Pictures of drug addicts openly injecting heroin in a Zurich park attracted the world’s attention in the 1980s. Those images still haunt Switzerland today, particularly now that voters are being summoned to consider a new law on drugs. For Otto Schmid, director of the Heroin Substitution Centre, the referendum is of paramount importance: “If it doesn’t pass, it would be a big step backwards – we would be back where we were 20 years ago.”
Amongst other things, the law would make heroin substitution therapy permanent. In a bid to end open-air drug scenes, the government has set up a place where the toughest addicts can inject in clean surroundings.

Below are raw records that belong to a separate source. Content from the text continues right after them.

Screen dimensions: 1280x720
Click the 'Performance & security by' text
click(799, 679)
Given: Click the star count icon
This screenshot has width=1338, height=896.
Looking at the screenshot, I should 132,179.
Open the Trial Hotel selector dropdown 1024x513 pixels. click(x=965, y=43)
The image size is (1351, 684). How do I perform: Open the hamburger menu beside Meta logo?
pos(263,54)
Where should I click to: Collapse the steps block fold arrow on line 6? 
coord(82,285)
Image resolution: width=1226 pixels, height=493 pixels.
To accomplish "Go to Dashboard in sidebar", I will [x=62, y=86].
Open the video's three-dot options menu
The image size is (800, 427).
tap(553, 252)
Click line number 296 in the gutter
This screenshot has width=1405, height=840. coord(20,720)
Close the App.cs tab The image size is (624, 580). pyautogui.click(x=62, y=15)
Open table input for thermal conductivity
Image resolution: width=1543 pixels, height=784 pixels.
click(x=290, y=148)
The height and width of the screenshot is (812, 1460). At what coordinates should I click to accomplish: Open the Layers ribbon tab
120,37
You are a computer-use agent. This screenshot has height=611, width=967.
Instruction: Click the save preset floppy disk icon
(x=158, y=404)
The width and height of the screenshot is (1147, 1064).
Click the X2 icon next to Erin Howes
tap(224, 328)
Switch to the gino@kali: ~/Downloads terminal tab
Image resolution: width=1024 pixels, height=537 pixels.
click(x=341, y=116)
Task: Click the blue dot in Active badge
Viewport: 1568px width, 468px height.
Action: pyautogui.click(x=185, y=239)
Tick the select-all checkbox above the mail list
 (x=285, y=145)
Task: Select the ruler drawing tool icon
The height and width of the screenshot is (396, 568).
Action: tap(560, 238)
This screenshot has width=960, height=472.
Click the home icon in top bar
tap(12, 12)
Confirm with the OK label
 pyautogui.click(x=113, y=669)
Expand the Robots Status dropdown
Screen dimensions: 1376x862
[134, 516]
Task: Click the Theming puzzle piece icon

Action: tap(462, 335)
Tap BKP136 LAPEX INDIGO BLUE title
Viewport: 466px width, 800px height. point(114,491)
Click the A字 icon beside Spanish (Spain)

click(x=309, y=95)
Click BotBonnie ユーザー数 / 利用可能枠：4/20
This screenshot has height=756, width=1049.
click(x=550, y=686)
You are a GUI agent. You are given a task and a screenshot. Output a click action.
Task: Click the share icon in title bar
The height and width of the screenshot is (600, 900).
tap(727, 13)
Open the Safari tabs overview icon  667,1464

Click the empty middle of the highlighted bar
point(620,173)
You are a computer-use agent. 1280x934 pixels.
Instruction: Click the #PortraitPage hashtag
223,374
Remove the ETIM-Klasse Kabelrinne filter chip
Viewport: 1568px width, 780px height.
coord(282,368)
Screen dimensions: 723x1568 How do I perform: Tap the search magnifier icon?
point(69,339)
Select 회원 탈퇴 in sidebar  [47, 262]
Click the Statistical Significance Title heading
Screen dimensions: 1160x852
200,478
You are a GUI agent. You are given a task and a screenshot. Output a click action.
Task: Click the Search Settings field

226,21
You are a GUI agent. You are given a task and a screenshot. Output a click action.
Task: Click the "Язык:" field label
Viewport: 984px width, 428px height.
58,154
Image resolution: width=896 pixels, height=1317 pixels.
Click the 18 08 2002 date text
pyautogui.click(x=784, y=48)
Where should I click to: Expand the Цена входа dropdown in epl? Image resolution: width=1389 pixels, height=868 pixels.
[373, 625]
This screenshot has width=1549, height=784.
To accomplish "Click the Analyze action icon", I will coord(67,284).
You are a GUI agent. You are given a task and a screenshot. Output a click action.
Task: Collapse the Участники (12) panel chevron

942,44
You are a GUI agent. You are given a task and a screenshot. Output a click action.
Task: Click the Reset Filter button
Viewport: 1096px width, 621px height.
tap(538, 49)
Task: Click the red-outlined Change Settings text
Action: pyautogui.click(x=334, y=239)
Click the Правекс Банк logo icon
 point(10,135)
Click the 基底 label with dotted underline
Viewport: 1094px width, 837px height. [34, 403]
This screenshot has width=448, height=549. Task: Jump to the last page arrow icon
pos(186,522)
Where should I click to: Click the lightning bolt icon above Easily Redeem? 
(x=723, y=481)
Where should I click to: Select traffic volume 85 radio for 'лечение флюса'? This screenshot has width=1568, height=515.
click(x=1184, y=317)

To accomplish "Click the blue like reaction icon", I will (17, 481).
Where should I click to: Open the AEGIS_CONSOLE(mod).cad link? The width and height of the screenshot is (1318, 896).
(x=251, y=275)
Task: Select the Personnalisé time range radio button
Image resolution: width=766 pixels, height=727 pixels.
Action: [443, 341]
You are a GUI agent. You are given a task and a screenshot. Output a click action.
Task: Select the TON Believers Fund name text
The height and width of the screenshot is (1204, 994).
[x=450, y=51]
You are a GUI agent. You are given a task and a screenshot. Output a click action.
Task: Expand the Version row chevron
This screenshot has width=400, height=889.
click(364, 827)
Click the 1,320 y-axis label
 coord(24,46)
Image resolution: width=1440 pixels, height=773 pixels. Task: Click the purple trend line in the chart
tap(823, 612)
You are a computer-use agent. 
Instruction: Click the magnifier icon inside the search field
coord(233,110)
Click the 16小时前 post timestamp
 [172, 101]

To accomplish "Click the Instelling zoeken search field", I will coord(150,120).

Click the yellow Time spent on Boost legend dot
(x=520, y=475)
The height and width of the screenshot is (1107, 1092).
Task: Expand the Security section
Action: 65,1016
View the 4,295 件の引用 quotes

And to make sure it’s clean, the state provides the heroin. Addicts come twice a day, every day. They must take the heroin on the premises, so it can’t be sold on. Sitting side by side, patients inject or swallow the drug.
The state believes if it didn’t offer heroin, the most hard-line addicts would just stay outdoors and out of reach. A heroin consumer gives his account: “On the street I got pneumonia, my hands swelled up with infections from using dirty needles. I still couldn’t give up. But when I got into the heroin programme, I was able to relax because I didn’t have to worry about getting my fix.”
Twelve hundred addicts are currently being treated in this way, trying to wean down the dose. Supporters say it is not a heroine handout, and that most patients have been addicted for a decade before even beginning the programme. “We carried out a study 10 years ago that showed a severe heroin addict costs society about 200 swiss francs a day. When they get into treatment, they cost society about half that,” says René Stam of the Office for Public Health.
But for many this treatment has turned the state into a drug pusher. And plenty argue that the method is flawed. Jean Henri Dunant, a doctor and member of the opposition, is one of them: “Heroin is the most addictive drug. Giving it to addicts will never make them give up.”
The debate, of course, goes way beyond a matter of costs. It’s about what kind of protection society should guarantee, and how best to help patients combat the scourge of heroin addiction.